Viciedo already has drawn five walks in 53 at-bats this season, compared to 24 walks in 441 at-bats during 2013. There's no question he has exhibited greater plate discipline.

He has also received everyday playing time in right field because of Avisail Garcia's season-ending shoulder injury and run with the chance, moving from a left-field platoon with Alejandro De Aza at the season's outset. Viciedo is 10-for-27 with five RBIs over seven games since becoming the White Sox primary right fielder.

"Yes, I feel comfortable there even though I haven't played there," said Viciedo of right field. "I've been taking fly balls there and just continue to practice there. When a fellow teammate gets hurt, it's something that you don't want to happen so you get an opportunity. I don't want to take it like that. But I take it as I got a chance to play and prove what I can do."

"Once the injury happened to Avi, he fell right into playing," said White Sox manager Robin Ventura. "When something bad happens, something good happens to somebody else. He's getting an opportunity to play."

Eaton antsy to get back in White Sox lineup

DETROIT -- One thing is certain regarding Adam Eaton's mild strain in the lower part of his left hamstring: the White Sox leadoff man will not have the final say on when he returns.

But Eaton, who missed Sunday and Monday with the injury that forced him to depart after the top of the fifth inning Saturday, will test the problem on Tuesday to see where he stands.

"We are going to see how it feels and if it feels good, we'll give it a go tomorrow," Eaton said. "So, we are going to take today and rest completely. Not even throw spikes on unfortunately.

"Take a full day and tomorrow get out there on the field and test it and, like I said, hopefully be ready to go tomorrow. If not, then the day after. Hopefully, be truthful with it tomorrow and make sure we're ready to go."

Eaton doesn't see any scenario in which he would end up on the disabled list because of this injury, but he is eager to return. When asked how he felt sitting on the bench during the club's 16-run outburst Sunday, Eaton smiled and replied, "What do you think?"

"It's been terrible. I hate it. Especially a game like yesterday," Eaton continued. "I told these guys, it's about time we got the scrappy leadoff hitter out of there, so you guys can just rake."

The biggest issue for Eaton is getting into fourth or fifth gear when running. White Sox manager Robin Ventura originally thought Eaton would be out of action for at least three days, so even if he tests well Tuesday, Wednesday could be his earliest return.

"We'll be very cautious with him because he's kind of a maniac when he runs around, so you have to be careful," Ventura said. "I did explain that to him that because of his personality, we can talk about it, but we're not going to go by everything he says, in a good way, not a bad way."

Third to first

• The 16 runs scored by the White Sox on Sunday mark the most on the road against the Rangers/Senators and their most on the road since May 25, 2009, when they scored 17 at the Angels.

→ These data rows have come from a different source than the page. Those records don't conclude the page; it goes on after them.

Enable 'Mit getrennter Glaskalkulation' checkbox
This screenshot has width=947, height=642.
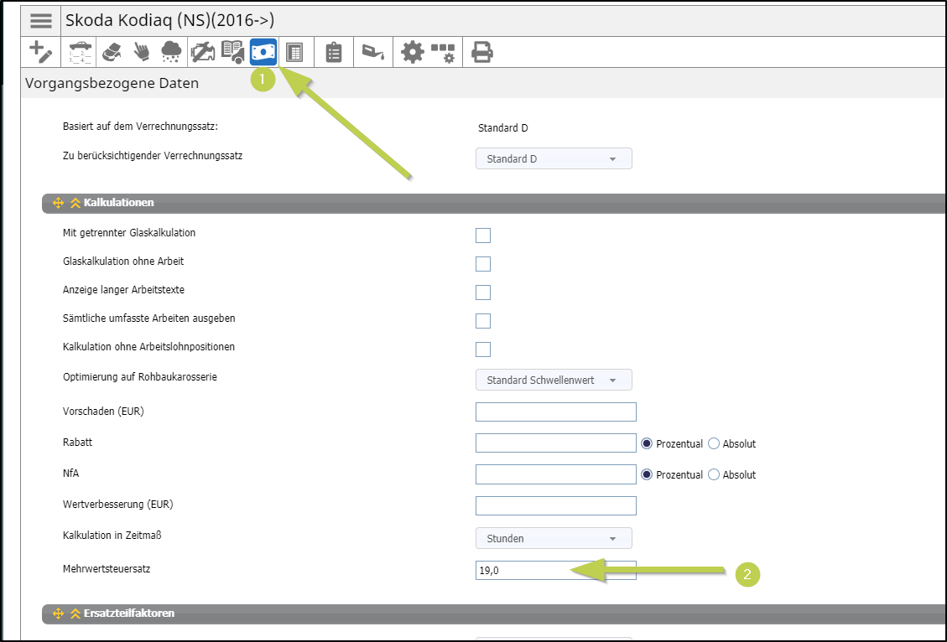(483, 236)
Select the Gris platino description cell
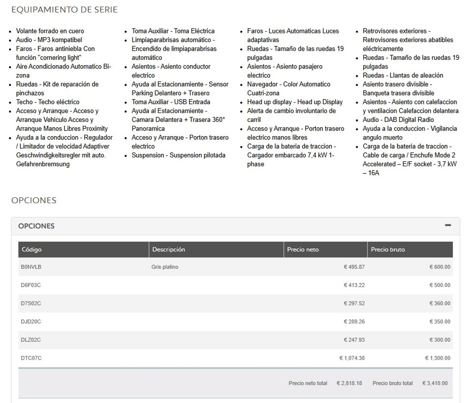The width and height of the screenshot is (464, 403). [x=165, y=267]

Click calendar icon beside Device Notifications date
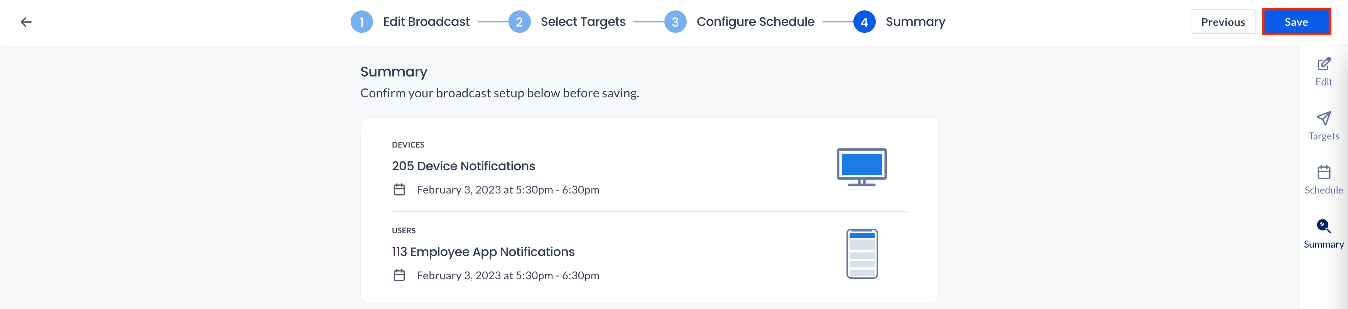tap(399, 190)
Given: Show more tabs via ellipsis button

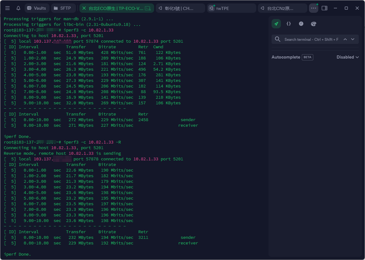Looking at the screenshot, I should pos(313,8).
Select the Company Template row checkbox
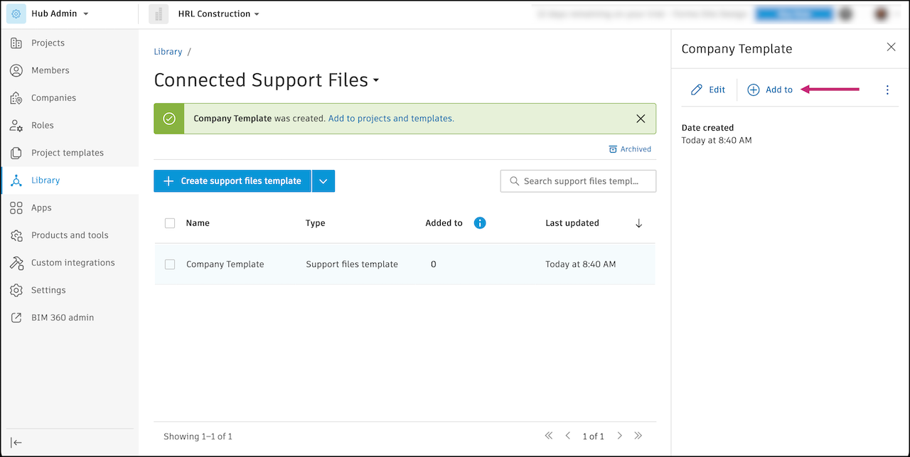 170,264
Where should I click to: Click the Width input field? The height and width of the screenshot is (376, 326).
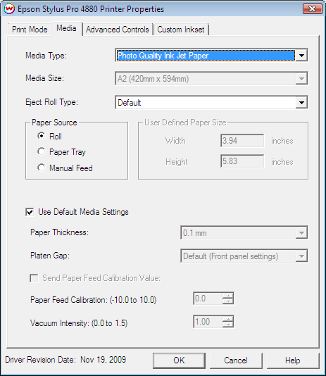[242, 141]
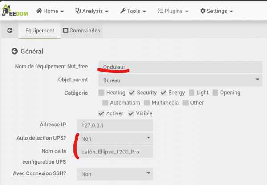
Task: Select the Equipement tab
Action: tap(40, 31)
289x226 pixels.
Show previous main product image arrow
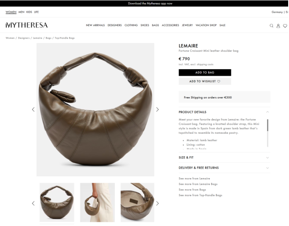[x=33, y=109]
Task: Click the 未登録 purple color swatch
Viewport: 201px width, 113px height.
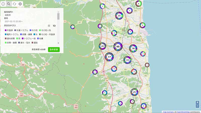Action: point(6,30)
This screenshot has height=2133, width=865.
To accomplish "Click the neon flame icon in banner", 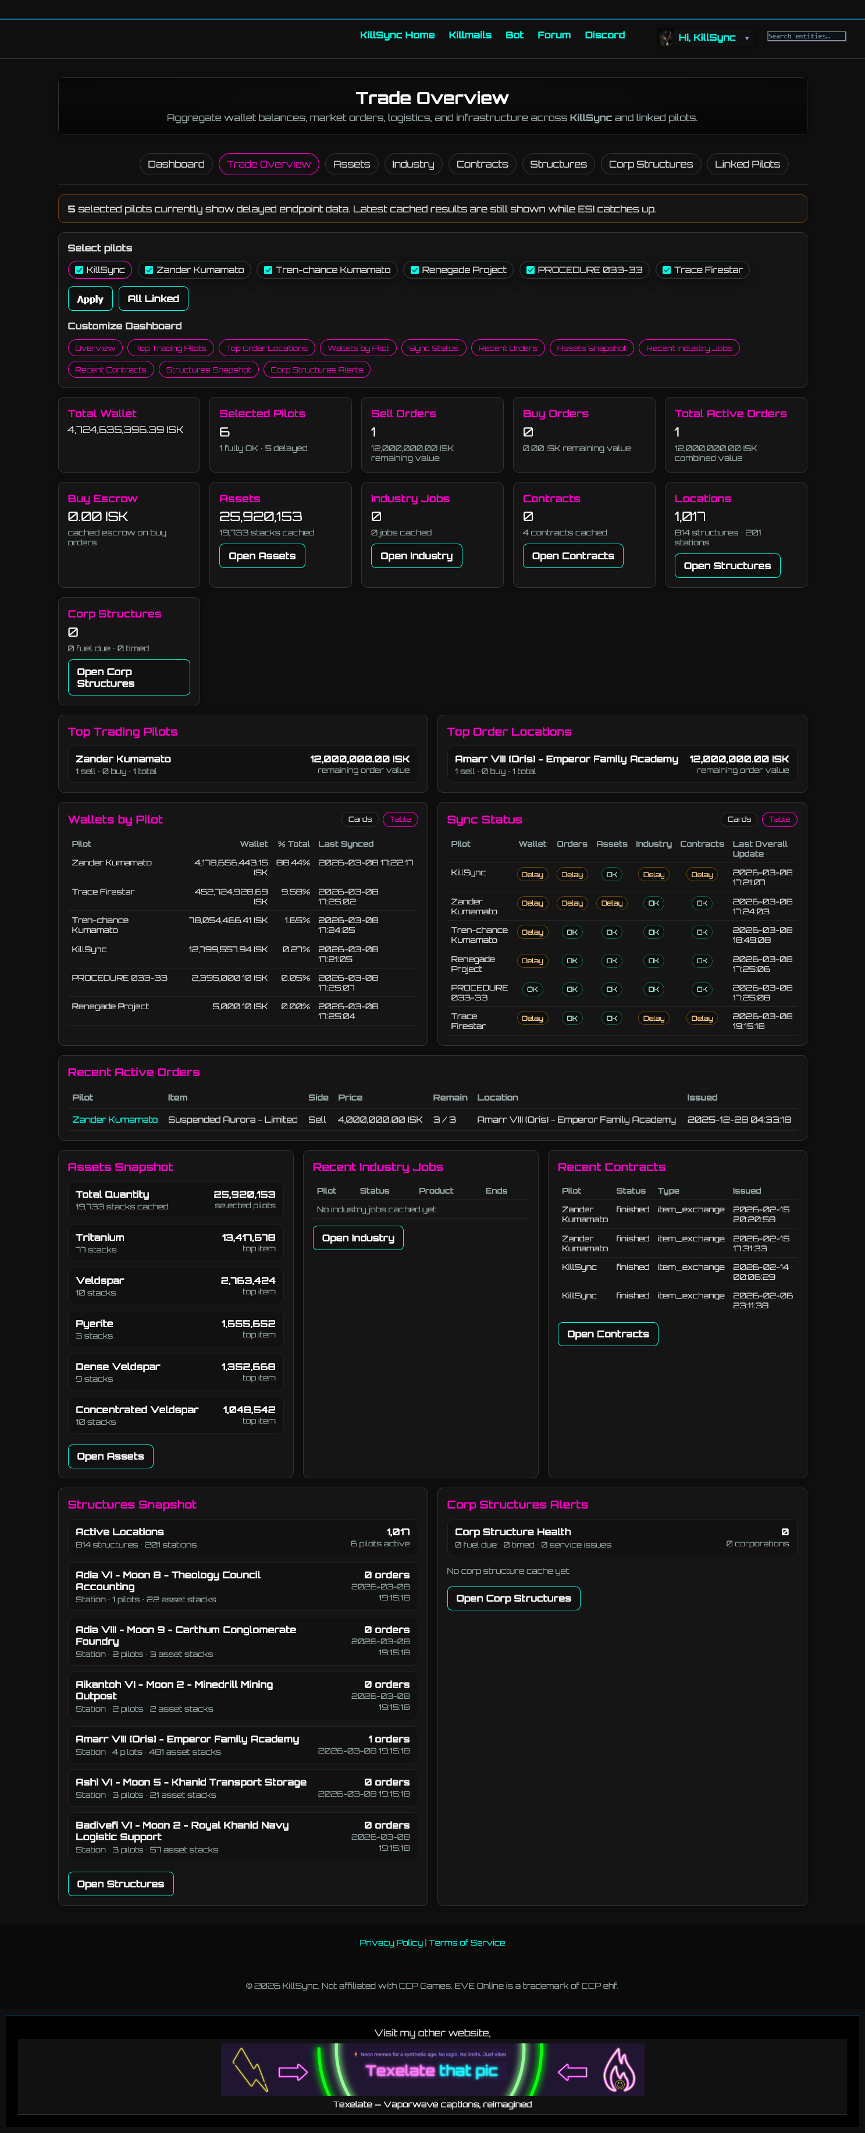I will (x=618, y=2069).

• The date of April 21 marks the two-year anniversary of Philip Humber's perfect game. It was the 21st perfect game in Major League history, with Humber striking out nine in a 4-0 victory over Seattle. Humber's 96 pitches allowed him to join Mark Buehrle (2009) and Charlie Robertson (1922) as the only pitchers in franchise history to throw perfect games.

"That's still probably the greatest day of baseball I've been a part of," White Sox left-hander Chris Sale said.

Marcus Semien became the first rookie in White Sox history to have a pair of four-hit games during the month of April, according to Elias Sports Bureau.